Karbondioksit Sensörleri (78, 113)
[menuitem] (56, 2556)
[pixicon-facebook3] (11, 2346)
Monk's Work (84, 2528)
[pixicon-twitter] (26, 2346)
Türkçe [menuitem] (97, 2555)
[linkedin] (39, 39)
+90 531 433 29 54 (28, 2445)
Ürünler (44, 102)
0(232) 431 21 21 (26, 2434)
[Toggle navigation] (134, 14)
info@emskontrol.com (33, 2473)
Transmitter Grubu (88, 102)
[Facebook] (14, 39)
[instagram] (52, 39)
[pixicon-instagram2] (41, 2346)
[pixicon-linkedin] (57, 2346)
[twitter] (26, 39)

==*==

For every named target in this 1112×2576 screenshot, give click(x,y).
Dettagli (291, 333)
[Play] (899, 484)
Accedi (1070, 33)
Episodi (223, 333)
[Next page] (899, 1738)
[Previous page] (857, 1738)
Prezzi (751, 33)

==*==

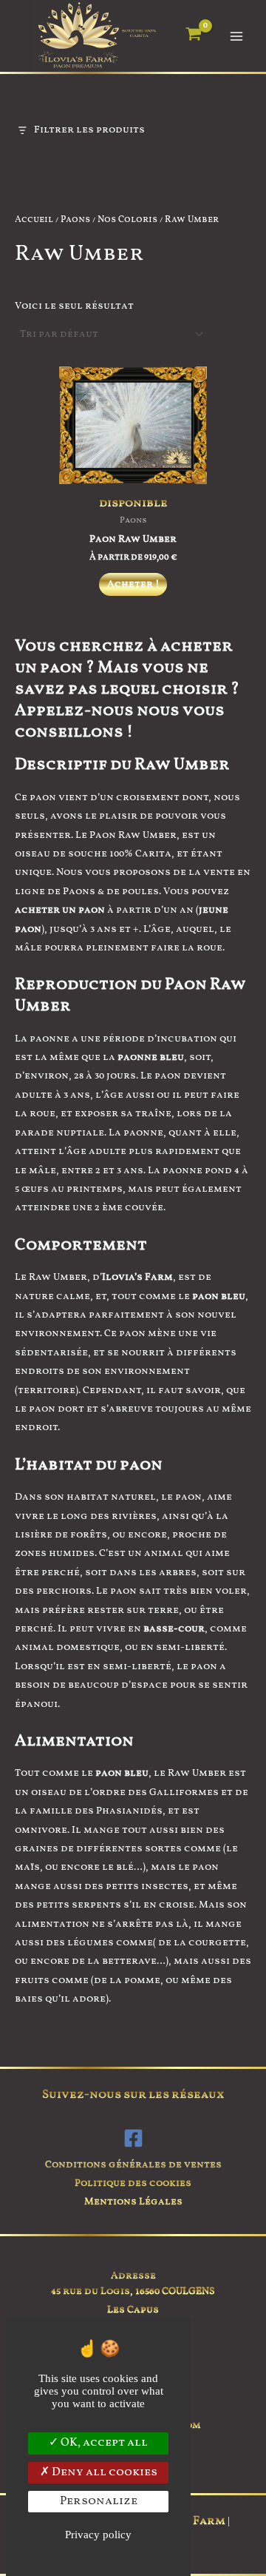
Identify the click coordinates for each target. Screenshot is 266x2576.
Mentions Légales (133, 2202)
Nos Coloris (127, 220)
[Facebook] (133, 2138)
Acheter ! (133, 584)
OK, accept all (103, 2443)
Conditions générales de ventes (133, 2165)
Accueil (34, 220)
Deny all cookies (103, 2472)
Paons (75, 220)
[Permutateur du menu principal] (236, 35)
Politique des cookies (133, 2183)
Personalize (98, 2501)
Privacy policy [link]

==*==

TASK STATEMENT:
In the listing above, locate the line with "For every named" and the line with "Prezzi (751, 33)", then extract exactly those lines and every line between them, and nothing more.

ANSWER:
For every named target in this 1112×2576 screenshot, give click(x,y).
Dettagli (291, 333)
[Play] (899, 484)
Accedi (1070, 33)
Episodi (223, 333)
[Next page] (899, 1738)
[Previous page] (857, 1738)
Prezzi (751, 33)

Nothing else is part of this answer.